====== SEITE
Welche Angebote müssen Betriebe jungen Menschen Ihrer Ansicht nach machen, um auch Jugendliche mit Hochschulreife für einen Ausbildungsberuf zu begeistern?
Natürlich wirken ein paar Jahre Studentenleben für die meisten Abiturienten erstmal reizvoller, als sich morgens früh aus dem Bett zu quälen, um Brötchen zu backen, aufs Dach zu steigen oder Rohre zu reparieren. Handwerksbetriebe tun aber gut daran, auch mit der langfristigen Perspektive zu werben: zum einen fangen Azubis früher an, ihr Geld in einem sozialversicherungspflichtigen Job zu verdienen. Zum anderen werden Handwerker händeringend gebraucht. Im Handwerk ist ein Drittel der Beschäftigten über 50 Jahre alt. Das absehbare Ausscheiden der „Babyboomer“ aus dem Arbeitsmarkt verstärkt die Tendenz. Dadurch steigen hoffentlich die gesellschaftliche Anerkennung und der Reiz, sich die Hände schmutzig zu machen. Mancher „Alles-und-Nichts“-Akademiker fragt sich am Ende seines Tages oft: was habe ich heute eigentlich den ganzen Tag am Rechner geleistet?
Gleichzeitig stellt sich die Frage nach dem Anforderungsprofil: Was sind die wichtigsten Merkmale im Sinne von Eigenschaften und Fähigkeiten, mit denen die Schule die Jugendlichen ausstatten muss?
============
====== BEREITGESTELLTE ZEILEN
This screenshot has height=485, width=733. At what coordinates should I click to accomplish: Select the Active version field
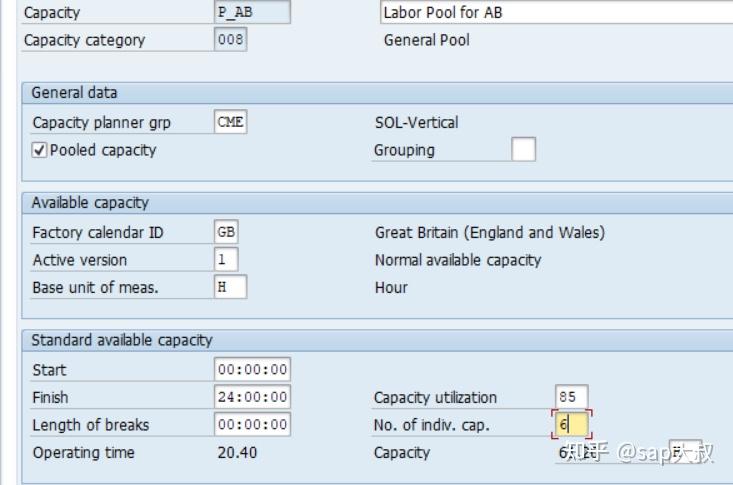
============
§ **AUFGABEN**:
1. Welcher Anteil der Beschäftigten im Handwerk ist laut dem Text über Ausbildung im Handwerk über 50 Jahre alt?
2. Setze den Text über Ausbildung im Handwerk nach seinem letzten Satz fort.
Die Zeilen spielen hierfür keine Rolle.

§ **LÖSUNGEN**:
1. Ein Drittel.

2.
Schulabgänger sollten strapazierfähiger sein als man es der Generation Z nachsagt. Ganz praktisch sollten wir Jugendliche „lebensfähiger“ machen als es bislang der Fall ist. Ich plädiere für mehr praxisorientierte Potenzialanalysen im Schulbereich. Viel zu vielen jungen Menschen fehlt die Anleitung. Auch, weil Lehrer oftmals nichts anderes kennen als den schulischen und den universitären Bereich und an vielen Schulen der allgegenwärtige Mangel nur noch verwaltet wird. Viele Schüler aus bildungsfernen Verhältnissen irren orientierungslos umher, hören auf die falschen Freunde statt den eigenen Weg zu gehen.
Sie und ihre Partei zählen zu den lautesten Kritikern der Masseneinwanderung. Wieso sollte Deutschland seinen Fachkräftemangel nicht durch Migration beheben?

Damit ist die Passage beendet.